Behandeling met de reversibele dipeptidylpeptidase 1 (DPP1)-remmer brensocatib verlengt bij patiënten met niet-cysteuze fibroserende bronchiëctasie de tijd tot de eerste exacerbatie. Daarnaast geeft het gebruik van brensocatib bij deze populatie in het algemeen minder exacerbaties.
Dit was de uitkomst van de WILLOW-studie, een fase 2-dubbelblinde placebogecontroleerde studie. In deze studie werden patiënten met bronchiëctasie en ten minste twee pulmonale exacerbaties in het jaar voorafgaand aan inclusie, 1:1:1 gerandomiseerd naar eenmaal daags brensocatib gedurende 24 weken 10 mg (n = 82) of 25 mg (n = 87) of naar placebo (n = 87). Het primaire eindpunt was de tijd tot de eerste exacerbatie in 24 weken.
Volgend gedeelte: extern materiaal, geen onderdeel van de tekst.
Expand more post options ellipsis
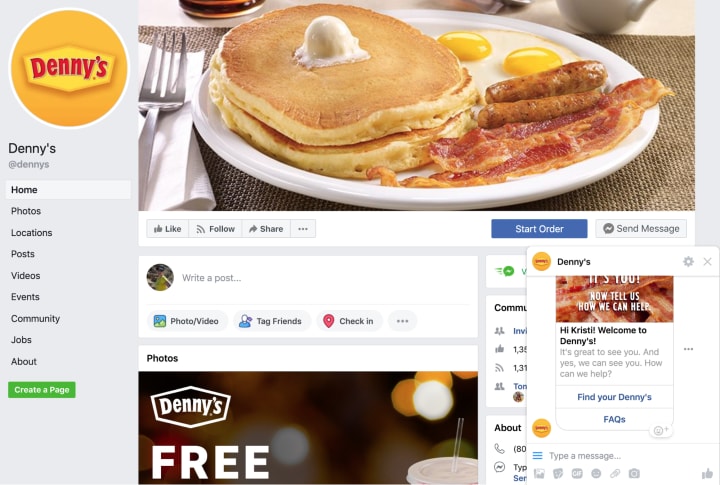Screen dimensions: 720x485 pos(402,321)
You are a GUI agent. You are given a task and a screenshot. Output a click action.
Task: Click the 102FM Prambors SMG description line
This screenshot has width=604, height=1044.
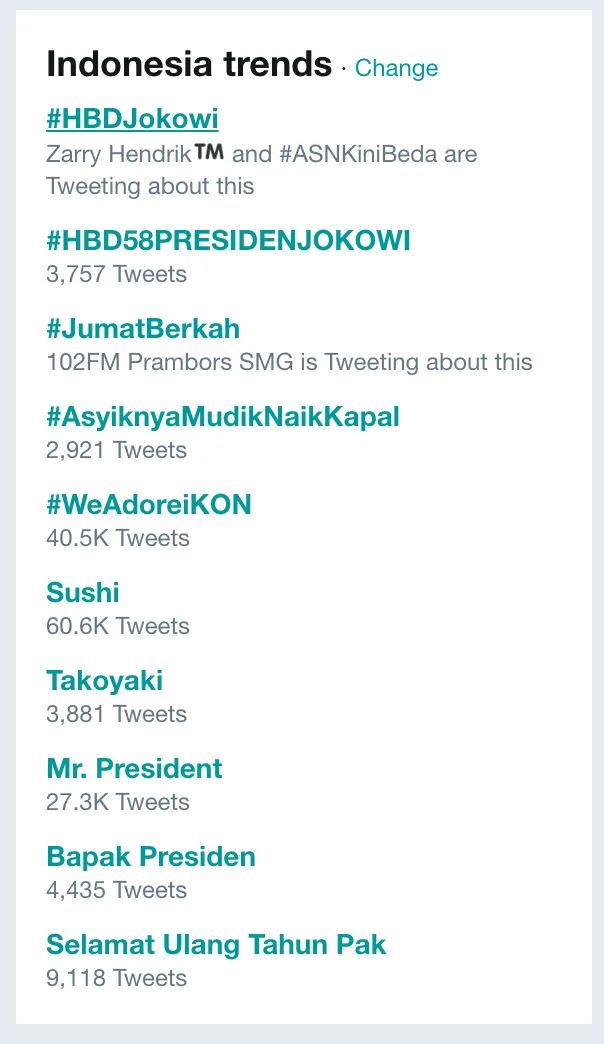289,362
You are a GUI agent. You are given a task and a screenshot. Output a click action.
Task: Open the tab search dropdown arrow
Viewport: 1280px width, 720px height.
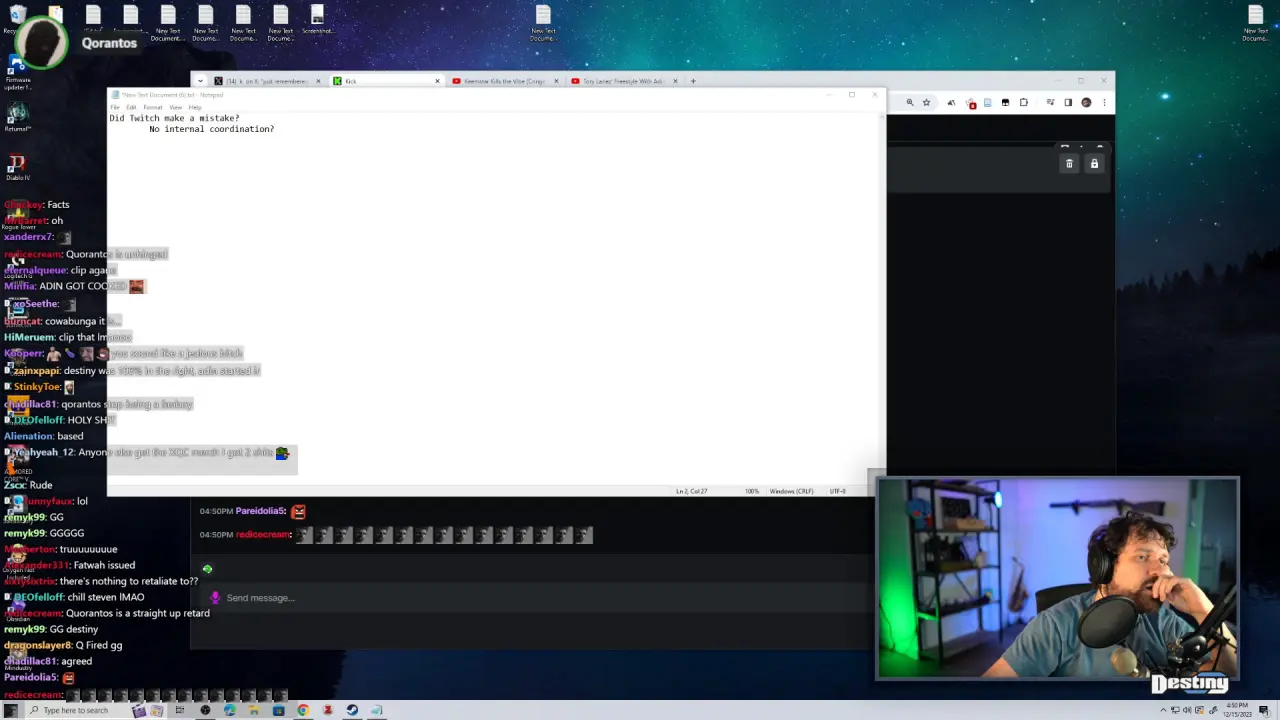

In beide brensocatib-armen trad in de behandelingsperiode significante verlening op van de tijd tot de eerste pulmonale exacerbatie in vergelijking met placebo (brensocatib 10 mg: p = 0,03; brensocatib 25 mg: p = 0,04). Het risico op exacerbatie op elk willekeurig moment in de studieperiode was met brensocatib 10 mg verminderd met 42% (HR 0,58; 95%-BI 0,35-0,95; p = 0,03) en met brensocatib 25 mg met 38% (HR 0,62; 95%-BI 0,38-0,99; p = 0,046). De incidentie van een exacerbatie per persoonsjaar was 0,88 met brensocatib 10 mg, 1,03 met brensocatib 25 mg en 1,37 met placebo. De incidence rate ratio’s (IRR) waren significant in het voordeel van brensocatib 10 mg ten opzichte van placebo (IRR 0,64); voor brensocatib 25 mg vertoonden zij een numeriek voordeel (IRR 0,75).
De onderzoekers concludeerden dat een behandeling die de inflammatie bij patiënten met bronchiëctasieën direct vermindert, potentiële klinische voordelen heeft.1
Bron
- Chalmers JD, et al. Efficacy of DPP1 inhibition with brensocatib in subgroups of patients with bronchiectasis- the WILLOW study. ERS 2020, e-poster 4135.